EXERCISE AIM>
Locate every line in the data below that contains the string "value", and copy each of those lines.

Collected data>
________________

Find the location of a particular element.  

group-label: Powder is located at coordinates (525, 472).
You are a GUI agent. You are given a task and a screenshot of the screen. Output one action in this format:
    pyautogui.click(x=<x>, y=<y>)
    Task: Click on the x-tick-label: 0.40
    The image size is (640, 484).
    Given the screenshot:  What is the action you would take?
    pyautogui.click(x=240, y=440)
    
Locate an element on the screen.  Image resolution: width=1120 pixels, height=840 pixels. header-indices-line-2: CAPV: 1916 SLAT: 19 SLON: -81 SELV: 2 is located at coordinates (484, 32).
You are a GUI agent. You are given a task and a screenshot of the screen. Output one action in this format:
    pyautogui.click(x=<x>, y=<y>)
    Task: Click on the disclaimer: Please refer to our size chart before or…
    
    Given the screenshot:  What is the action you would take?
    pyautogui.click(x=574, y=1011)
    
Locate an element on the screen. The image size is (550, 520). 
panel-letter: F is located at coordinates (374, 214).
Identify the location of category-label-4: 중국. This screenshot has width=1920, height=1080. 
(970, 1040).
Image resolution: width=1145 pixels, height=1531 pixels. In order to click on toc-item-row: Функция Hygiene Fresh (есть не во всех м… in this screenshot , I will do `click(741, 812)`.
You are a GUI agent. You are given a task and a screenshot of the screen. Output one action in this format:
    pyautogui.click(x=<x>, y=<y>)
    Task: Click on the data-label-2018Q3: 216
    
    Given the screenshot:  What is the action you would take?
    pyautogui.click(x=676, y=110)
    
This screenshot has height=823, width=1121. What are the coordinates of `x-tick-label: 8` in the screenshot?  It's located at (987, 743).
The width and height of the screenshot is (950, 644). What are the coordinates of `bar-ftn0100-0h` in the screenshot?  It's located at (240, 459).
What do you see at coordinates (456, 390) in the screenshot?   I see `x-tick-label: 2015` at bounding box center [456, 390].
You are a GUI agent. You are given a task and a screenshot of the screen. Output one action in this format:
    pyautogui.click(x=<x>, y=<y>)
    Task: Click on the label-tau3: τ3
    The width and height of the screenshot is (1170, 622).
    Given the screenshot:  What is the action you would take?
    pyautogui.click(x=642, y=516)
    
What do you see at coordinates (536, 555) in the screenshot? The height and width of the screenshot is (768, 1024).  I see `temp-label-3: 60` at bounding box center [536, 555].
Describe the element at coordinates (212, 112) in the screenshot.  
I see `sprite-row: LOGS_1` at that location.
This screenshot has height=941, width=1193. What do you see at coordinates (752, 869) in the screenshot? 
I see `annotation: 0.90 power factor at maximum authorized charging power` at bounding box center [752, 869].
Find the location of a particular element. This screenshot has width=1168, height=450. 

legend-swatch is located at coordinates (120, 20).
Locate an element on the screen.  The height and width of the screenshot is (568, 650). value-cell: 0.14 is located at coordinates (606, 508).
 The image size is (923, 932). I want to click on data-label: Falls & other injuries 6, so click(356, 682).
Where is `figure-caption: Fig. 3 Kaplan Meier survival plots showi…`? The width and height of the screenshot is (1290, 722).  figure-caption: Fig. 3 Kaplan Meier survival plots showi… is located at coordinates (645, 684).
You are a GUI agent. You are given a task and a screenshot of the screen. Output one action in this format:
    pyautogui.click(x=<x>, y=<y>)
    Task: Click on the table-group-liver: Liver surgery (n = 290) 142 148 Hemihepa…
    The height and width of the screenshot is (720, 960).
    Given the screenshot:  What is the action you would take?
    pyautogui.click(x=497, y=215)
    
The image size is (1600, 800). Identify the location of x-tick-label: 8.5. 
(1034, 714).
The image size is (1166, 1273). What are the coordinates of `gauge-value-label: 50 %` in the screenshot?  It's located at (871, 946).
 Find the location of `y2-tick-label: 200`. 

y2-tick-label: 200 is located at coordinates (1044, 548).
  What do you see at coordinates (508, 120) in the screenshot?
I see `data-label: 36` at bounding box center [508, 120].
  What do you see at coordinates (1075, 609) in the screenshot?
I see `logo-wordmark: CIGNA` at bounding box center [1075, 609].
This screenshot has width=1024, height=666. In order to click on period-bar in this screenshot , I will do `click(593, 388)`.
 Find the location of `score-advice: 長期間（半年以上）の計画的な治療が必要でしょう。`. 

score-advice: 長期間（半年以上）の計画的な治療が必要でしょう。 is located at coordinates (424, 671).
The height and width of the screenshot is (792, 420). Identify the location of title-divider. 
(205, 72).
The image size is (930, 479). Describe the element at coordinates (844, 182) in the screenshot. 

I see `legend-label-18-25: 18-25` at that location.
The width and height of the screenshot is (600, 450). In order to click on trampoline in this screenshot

________________

ANSWER SECTION>
Locate an element on the screen.  The height and width of the screenshot is (568, 650). value-cell: 0.14 is located at coordinates (606, 508).
The image size is (1166, 1273). What are the coordinates of `gauge-value-label: 50 %` in the screenshot?  It's located at (871, 946).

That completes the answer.